Fig. 5. (a) Clonogenic survival assays of OE21 or OE33 cells exposed to ¹¹¹In radiolabelled hEGF-PLGA nanoparticles with or without Ru1-loading (24 h incubation time). Non-radiolabelled nanoparticles (in equivalent concentrations; 0–1000 μg mL^–1) and free ¹¹¹InCl₃ (in equivalent specific activity) are included as controls. Data points are the mean of triplicates ± S.D. (b) Representative CLSM images of OE21 or OE33 cells treated with ¹¹¹In-hEGF-PLGA-Ru1 (2 MBq mL^–1, 24 h) followed by immunofluorescence staining for γH2AX (green). DNA was counterstained with DAPI (blue). See ESI for full micrographs. (c) Quantification of γH2AX foci/nucleus (in plane of view) for cells treated as in (b). Data are the average of two independent experiments ± SD. A minimum of 100 nuclei were counted for each treatment group. (d) Immunoblotting of OE21 or OE33 whole-cell lysates for γH2AX expression after treatment with ¹¹¹In-hEGF-PLGA or ¹¹¹In-hEGF-PLGA-Ru1 (2 MBq mL^–1, 24 h). β-Actin was used as a loading control. Cells treated with free ¹¹¹InCl₃ (specific activity equivalent) were included for comparison.
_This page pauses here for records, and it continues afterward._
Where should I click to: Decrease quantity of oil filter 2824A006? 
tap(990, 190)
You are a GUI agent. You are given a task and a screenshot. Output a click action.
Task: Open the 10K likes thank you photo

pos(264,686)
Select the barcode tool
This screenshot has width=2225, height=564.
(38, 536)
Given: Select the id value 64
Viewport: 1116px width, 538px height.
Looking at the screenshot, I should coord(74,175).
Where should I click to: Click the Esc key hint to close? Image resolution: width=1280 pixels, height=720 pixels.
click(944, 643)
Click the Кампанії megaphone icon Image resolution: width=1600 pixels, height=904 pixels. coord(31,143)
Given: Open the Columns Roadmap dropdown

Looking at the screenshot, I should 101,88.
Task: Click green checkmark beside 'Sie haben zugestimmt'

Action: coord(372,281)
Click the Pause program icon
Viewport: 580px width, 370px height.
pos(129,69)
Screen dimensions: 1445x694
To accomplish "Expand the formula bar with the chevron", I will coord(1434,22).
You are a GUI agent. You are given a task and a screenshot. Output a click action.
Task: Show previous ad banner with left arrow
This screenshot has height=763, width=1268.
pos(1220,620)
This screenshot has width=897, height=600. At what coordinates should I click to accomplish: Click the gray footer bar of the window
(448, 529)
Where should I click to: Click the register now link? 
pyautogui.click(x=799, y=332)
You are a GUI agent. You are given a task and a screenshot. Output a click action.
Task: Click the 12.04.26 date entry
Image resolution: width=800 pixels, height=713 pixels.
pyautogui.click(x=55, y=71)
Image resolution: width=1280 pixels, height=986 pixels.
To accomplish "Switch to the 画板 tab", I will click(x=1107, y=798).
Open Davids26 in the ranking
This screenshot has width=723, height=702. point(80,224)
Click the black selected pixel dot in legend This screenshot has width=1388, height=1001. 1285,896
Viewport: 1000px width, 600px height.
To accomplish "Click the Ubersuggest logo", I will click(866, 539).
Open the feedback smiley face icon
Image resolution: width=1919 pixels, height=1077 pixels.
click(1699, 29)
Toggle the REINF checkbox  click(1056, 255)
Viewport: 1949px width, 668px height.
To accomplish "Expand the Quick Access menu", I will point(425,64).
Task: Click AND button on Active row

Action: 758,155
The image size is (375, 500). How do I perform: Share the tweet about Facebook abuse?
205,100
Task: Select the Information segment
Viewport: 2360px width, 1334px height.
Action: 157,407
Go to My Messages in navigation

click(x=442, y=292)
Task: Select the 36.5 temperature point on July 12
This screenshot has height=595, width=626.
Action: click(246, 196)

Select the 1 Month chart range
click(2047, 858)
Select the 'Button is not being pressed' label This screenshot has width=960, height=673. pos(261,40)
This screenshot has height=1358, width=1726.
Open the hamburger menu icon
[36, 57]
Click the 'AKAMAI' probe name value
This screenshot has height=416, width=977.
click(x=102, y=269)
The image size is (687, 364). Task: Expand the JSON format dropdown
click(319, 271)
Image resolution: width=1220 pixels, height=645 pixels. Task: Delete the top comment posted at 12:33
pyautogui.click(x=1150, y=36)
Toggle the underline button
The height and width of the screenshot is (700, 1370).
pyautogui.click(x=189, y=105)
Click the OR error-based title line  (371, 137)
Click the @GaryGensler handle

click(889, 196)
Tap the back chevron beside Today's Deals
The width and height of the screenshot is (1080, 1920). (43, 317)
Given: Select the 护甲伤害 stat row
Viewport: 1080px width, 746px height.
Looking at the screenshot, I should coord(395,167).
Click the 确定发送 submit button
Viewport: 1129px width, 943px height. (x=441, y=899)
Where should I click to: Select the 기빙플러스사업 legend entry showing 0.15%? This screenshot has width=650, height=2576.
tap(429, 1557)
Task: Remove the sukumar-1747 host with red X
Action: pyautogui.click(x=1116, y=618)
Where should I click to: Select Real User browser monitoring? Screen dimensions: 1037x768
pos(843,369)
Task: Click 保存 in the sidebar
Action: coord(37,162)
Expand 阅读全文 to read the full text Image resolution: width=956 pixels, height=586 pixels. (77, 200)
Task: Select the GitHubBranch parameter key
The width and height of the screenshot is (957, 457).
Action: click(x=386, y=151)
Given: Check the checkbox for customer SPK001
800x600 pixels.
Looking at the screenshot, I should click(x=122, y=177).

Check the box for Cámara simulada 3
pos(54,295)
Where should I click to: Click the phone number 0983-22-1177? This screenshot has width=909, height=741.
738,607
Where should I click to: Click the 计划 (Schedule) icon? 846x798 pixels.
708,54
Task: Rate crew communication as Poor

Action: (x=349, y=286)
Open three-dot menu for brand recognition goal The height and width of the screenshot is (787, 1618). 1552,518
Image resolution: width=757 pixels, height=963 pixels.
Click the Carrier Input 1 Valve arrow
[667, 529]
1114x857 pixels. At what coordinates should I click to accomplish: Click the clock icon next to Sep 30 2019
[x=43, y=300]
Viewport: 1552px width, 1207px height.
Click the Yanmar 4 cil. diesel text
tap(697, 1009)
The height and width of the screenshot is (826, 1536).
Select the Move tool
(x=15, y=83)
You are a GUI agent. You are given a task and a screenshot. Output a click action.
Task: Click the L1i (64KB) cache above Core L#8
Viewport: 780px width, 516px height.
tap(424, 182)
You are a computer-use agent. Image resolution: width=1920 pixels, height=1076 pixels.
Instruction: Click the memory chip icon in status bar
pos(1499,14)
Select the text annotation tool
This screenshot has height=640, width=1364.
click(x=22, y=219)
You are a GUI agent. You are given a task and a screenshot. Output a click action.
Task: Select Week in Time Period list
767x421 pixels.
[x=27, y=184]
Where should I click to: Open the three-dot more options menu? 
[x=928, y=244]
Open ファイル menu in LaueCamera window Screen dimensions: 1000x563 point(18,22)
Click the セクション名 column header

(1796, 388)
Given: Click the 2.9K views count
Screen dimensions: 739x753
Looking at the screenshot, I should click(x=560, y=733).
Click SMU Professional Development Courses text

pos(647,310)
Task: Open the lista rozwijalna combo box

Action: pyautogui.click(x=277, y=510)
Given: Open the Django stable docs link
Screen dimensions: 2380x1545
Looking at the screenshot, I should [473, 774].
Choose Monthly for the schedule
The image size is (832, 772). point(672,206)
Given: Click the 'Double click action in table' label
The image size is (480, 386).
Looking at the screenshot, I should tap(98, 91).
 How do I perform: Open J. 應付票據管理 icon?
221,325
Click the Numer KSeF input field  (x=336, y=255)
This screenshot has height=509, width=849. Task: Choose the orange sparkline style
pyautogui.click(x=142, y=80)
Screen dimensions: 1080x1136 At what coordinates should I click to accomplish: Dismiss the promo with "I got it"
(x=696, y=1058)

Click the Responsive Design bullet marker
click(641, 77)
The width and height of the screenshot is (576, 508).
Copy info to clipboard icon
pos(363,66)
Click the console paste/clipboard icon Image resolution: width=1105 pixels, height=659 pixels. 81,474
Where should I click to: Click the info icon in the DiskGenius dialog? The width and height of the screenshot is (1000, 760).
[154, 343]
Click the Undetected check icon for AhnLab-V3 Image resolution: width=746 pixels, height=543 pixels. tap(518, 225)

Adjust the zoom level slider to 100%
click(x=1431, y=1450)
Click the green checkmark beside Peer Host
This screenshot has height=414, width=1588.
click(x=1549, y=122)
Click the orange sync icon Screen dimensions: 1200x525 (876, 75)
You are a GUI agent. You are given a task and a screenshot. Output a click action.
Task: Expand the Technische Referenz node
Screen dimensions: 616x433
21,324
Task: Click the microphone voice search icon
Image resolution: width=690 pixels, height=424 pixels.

Fig. 6. (a) CLSM images of OE21 cells treated with ¹¹¹In-hEGF-PLGA or ¹¹¹In-hEGF-PLGA-Ru1 (1 MBq mL^–1, 24 h) followed by immunofluorescence staining for γH2AX (green). DNA was stained with DAPI (blue). Equivalent non-radiolabelled hEGF-PLGA-Ru1 treatment was included for comparison. (b) Quantification of γH2AX foci/nucleus (in plane of view) for cells treated as in (a). Data average of two independent repeats ± S.D. A minimum of 100 nuclei per condition were counted. (c) Immunoblotting of OE21 whole-cell extracts after 24 h treatment with non-radiolabelled hEGF-PLGA-Ru1, ¹¹¹In-hEGF-PLGA or ¹¹¹In-hEGF-PLGA-Ru1 (1 MBq mL^–1) using anti-pChk2 (Thr68) or pChk1 (Ser345) antibodies, as indicated. Total Chk2 and Chk1 protein content is provided. β-Actin was used as a loading control. Cells treated with free ¹¹¹InCl₃ (specific activity equivalent) or free Ru1 (concentration equivalent) were included for comparison.